Lija Athletic F.C. is the village's football club. This club has been promoted to Malta's Premier (highest) Division five times in its history, most recently in the 2020/21 season. Considering the small size of the village and the resource and financial limitations, this was deemed to be a huge success by local sports enthusiasts. Lija Athletic, with the collaboration of the Local Council, inaugurated a new synthetic pitch on 6 July 2007 (Jum Ħal Lija or "Lija Day"). This pitch is situated in the village's primary school grounds. During the year 2024, the club celebrated its 75th anniversary since its foundation in 1949, although this was not one of triumph, ending the 2024/25 season relegated to the National Amateur League 1.

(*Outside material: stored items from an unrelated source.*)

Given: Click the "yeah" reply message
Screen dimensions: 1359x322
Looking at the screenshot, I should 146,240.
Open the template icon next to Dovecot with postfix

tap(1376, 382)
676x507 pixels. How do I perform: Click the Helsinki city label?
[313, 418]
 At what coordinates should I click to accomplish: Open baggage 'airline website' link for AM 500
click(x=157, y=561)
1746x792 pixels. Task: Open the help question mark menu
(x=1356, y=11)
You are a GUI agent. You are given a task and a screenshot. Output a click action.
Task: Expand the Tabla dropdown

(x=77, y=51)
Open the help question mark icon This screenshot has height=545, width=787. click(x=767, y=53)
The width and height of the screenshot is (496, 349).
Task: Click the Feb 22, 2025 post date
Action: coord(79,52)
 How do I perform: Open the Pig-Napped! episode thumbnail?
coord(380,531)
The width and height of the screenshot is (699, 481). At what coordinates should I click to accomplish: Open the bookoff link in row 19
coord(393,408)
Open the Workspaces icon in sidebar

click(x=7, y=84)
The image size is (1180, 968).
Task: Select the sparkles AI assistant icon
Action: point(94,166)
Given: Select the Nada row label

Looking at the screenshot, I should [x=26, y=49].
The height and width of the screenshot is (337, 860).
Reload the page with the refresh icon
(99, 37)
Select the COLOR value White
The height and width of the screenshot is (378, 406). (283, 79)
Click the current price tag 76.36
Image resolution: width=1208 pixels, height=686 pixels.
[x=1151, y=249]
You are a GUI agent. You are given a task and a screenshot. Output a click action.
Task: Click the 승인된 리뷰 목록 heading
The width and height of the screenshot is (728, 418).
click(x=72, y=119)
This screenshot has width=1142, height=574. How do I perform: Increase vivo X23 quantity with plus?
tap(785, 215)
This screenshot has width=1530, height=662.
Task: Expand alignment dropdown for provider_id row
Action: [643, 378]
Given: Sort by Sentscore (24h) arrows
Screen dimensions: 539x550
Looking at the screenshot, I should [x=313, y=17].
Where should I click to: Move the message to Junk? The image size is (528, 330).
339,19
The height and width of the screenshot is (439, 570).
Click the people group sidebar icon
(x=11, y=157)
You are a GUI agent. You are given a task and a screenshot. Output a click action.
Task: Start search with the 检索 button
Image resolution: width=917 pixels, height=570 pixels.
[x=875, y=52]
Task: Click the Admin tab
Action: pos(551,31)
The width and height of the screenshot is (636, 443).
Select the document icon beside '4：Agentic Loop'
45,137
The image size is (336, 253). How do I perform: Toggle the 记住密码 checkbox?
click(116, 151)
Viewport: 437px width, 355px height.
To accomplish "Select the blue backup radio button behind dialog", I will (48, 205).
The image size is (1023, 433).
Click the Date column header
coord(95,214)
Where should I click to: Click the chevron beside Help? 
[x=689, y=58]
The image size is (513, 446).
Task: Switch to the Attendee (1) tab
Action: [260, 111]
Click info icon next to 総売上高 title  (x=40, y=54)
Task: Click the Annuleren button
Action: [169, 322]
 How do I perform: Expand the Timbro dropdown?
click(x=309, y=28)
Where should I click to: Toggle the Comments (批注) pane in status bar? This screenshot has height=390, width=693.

===Youth Football Academy===

The local football club Lija Athletic F.C. also incorporates the Lija Iklin Football Academy. It was founded back in 2002 by then president Mr Charles J.Scerri, alongside the Iklin Local Council and the 'Skema Żgħażagħ Iklin'. During the years the academy has been recognized as one of central Malta's leading football academy's with over 250 players registered. The academy includes teams in each age category, catering for boys and girls.

===Bocci Club===

The Lija Bocci Club has been operating since the 1980s and has won various honours in the local scene. Currently they compete in the 1st Division of the Premier Category while also competing in the Reserves category. The Club operates and has its facilities in the Ġnien Ċentru Rikreattiv in Lija.

===Other Sports===

The village of Lija also incorporates a state-of-the-art Padel Court and a Tennis Court, both located in Ġnien Ċentru Rikreattiv in the heart of Lija.